VATICAN CITY, DEC 4, 1999 (VIS) - The Holy Father this morning addressed the participants in a congress on "The Family and the Integration of the Disabled in Childhood and Adolescence." He focussed on the need for families and society to show love and solidarity towards the disabled and to not deprive them of their "inalienable, inviolable human rights."
"When difficulties, problems or illness strike in childhood," stated the Pope, "it is then that the values of faith can come to the aid of human values, so that primary human dignity, even of the disabled, is recognized and respected. ... The arrival of a suffering child is without doubt a distressing event for the family, which is intimately shaken by it." Parents must give this child special care and express "deep esteem for his human dignity. ... While this is true for every child, it takes on a singular urgency when the child is little and needs everything, is ill, suffering or handicapped."

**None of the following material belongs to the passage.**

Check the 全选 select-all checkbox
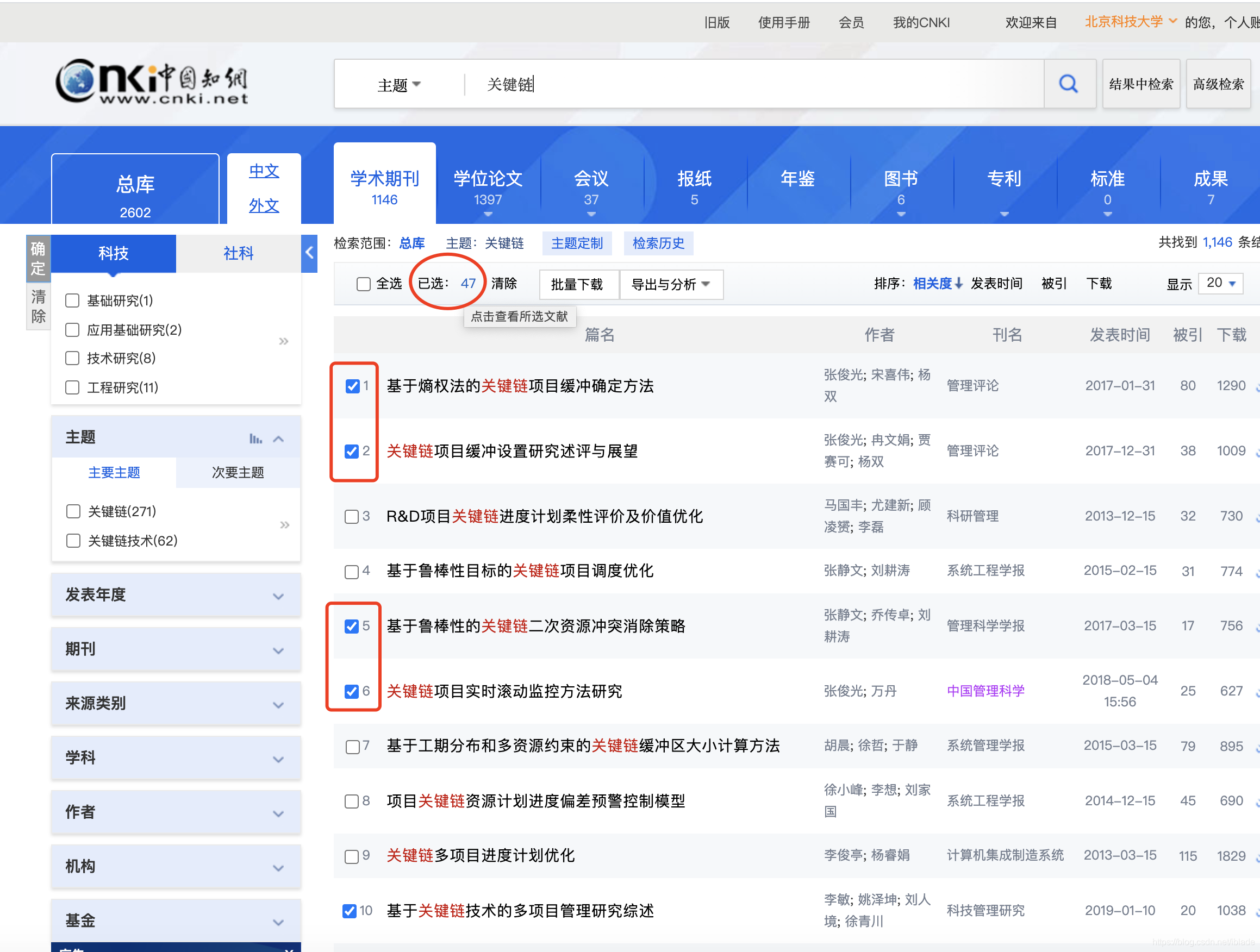pos(363,284)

The Holy Father underlined that "the family is the place par excellence where the gift of life is received as such, and the child's dignity is recognized with expressions of special care and tenderness. Above all when the children are the most needy and exposed to the risk of being rejected by others, it is the family who can, with greater efficacy, ensure their equal dignity with respect to healthy children."
John Paul II expressed "the Church's gratitude" for all who care for, love and support disabled children and adolescents. He also pointed to "the examples of extraordinary dedication on the part of countless parents towards their children" and "the multiple initiatives of families ready to accept with generous zeal disabled children as foster or adoptive parents."

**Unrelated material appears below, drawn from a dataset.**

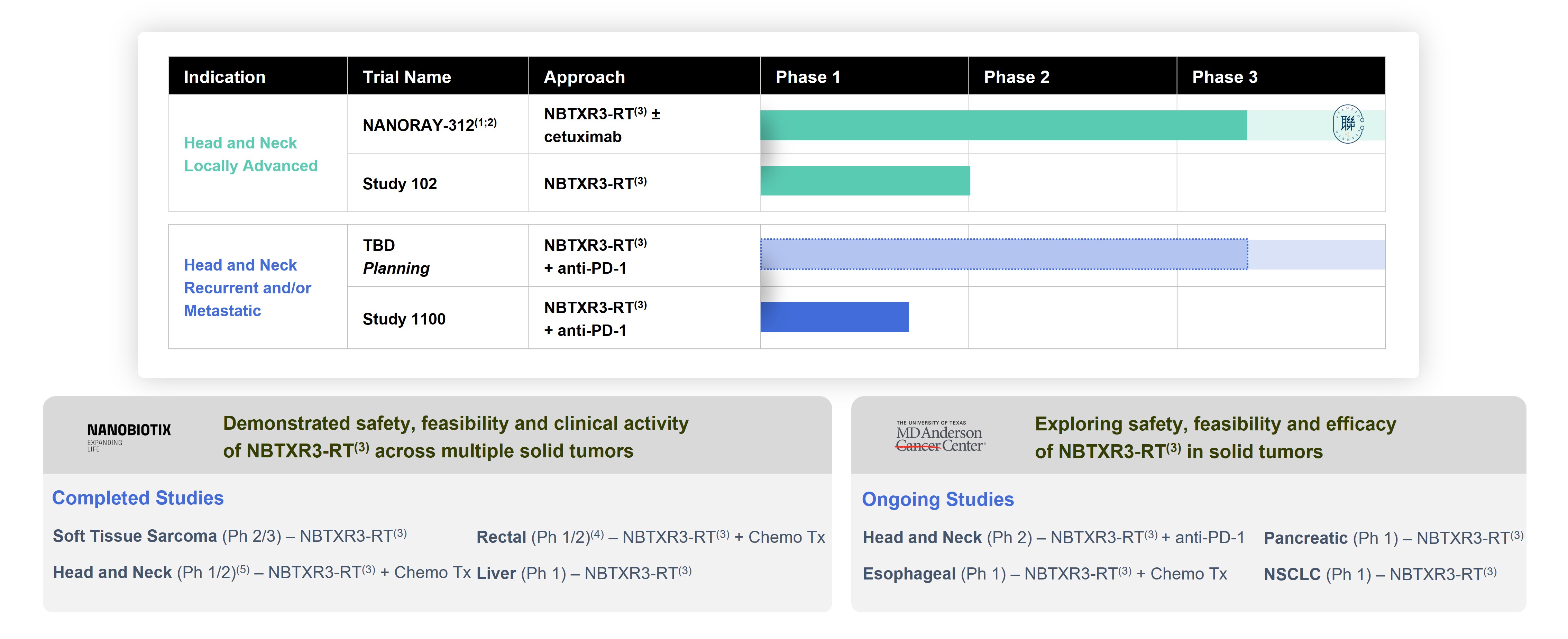Viewport: 1568px width, 639px height.
Task: Click the Completed Studies heading
Action: 138,498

Then, the Pope forcefully stated that "every person is the subject of basic rights which are inalienable, inviolable and indivisible. Every person: Therefore, even the disabled who, precisely because of their handicap, might meet greater difficulties in concretely exercising such rights."
He also emphasized that, while the Church and society have "specific roles" in developing solidarity for the disabled, "it is up to the family above all ... to understand that the value of existence transcends that of efficiency."
This three-day meeting, which ended today, was organized by the Pontifical Council for the Family and its president, Cardinal Alfonso Lopez Trujillo, together with the Special Family Education Center (CEFAES) of Madrid and the Leopoldo Program of Venezuela.